When designing for an elderly parent who will be joining the family, it may be more important to convert a ground-floor garage into living areas to minimize the stair access and keep the rooms on a single floor. For the adult child returning home, the wall-designed and soundproofed walkout basement apartment seems to be a great option.

One family designed their 2,900 square foot log home with an in-law apartment and master suite all located on the first floor, with common living areas (kitchen and great room) as a buffer between the two private suites. A second-level loft area was available for extra bedroom space for visiting children and grandchildren. The parent suite had a full bath and kitchenette, and featured a separate exterior entrance, along with inside access to the main part of the house. (See plan below.)

Families who want to include their parents and children into their multi-generation homes should include everyone in the design discussions, and also account for changing circumstances dictated by gradual losses of mobility or function. Designing the senior family member’s suite with wide doorways and halls to accommodate manual or motorized wheelchairs or walkers will save headaches later on.

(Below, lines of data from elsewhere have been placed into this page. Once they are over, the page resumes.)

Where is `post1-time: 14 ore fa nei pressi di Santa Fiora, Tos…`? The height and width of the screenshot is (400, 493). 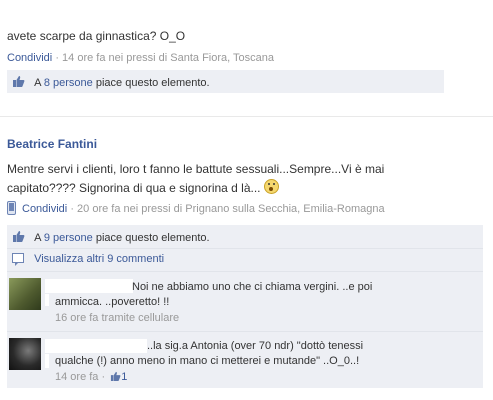
post1-time: 14 ore fa nei pressi di Santa Fiora, Tos… is located at coordinates (168, 58).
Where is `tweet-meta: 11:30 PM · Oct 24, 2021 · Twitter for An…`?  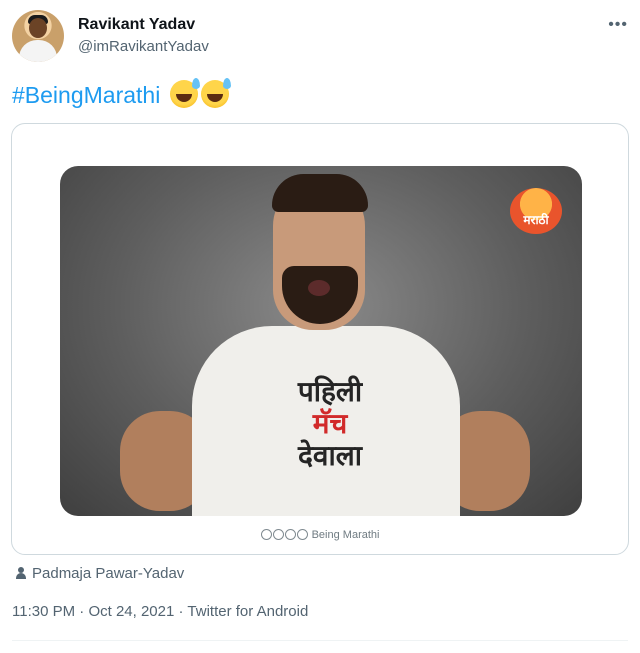 tweet-meta: 11:30 PM · Oct 24, 2021 · Twitter for An… is located at coordinates (160, 612).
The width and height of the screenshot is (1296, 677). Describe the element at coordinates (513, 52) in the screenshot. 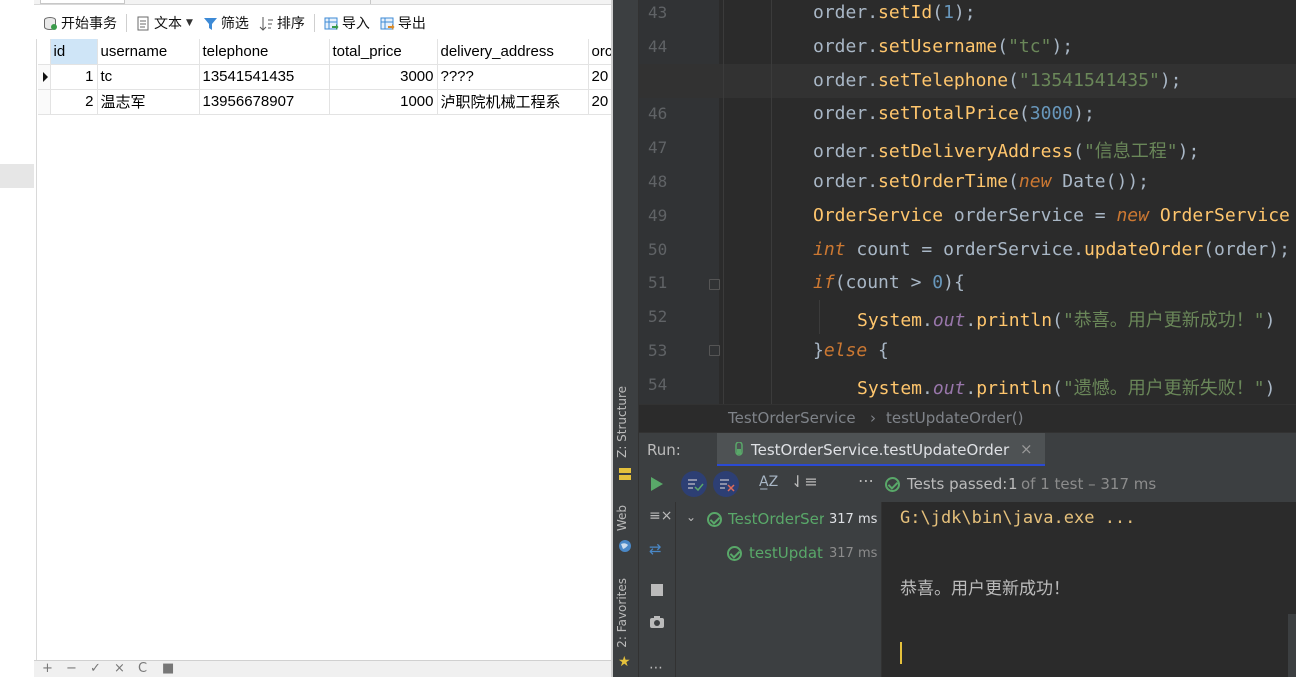

I see `column-header-delivery-address: delivery_address` at that location.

Limiting the kitchenette to a small refrigerator and a microwave will enable independence while minimizing the possibility of accidental burns.

For the younger generations returning to the family fold, include technology, separate entrances and good soundproofing to minimize issues with different hours and habits. Also consider making “common areas” such as great rooms, “man caves,” or kitchen areas a touch larger to accommodate more family gatherings. Part of the joy of multigenerational homes is the opportunity to spend time with family members on a regular basis.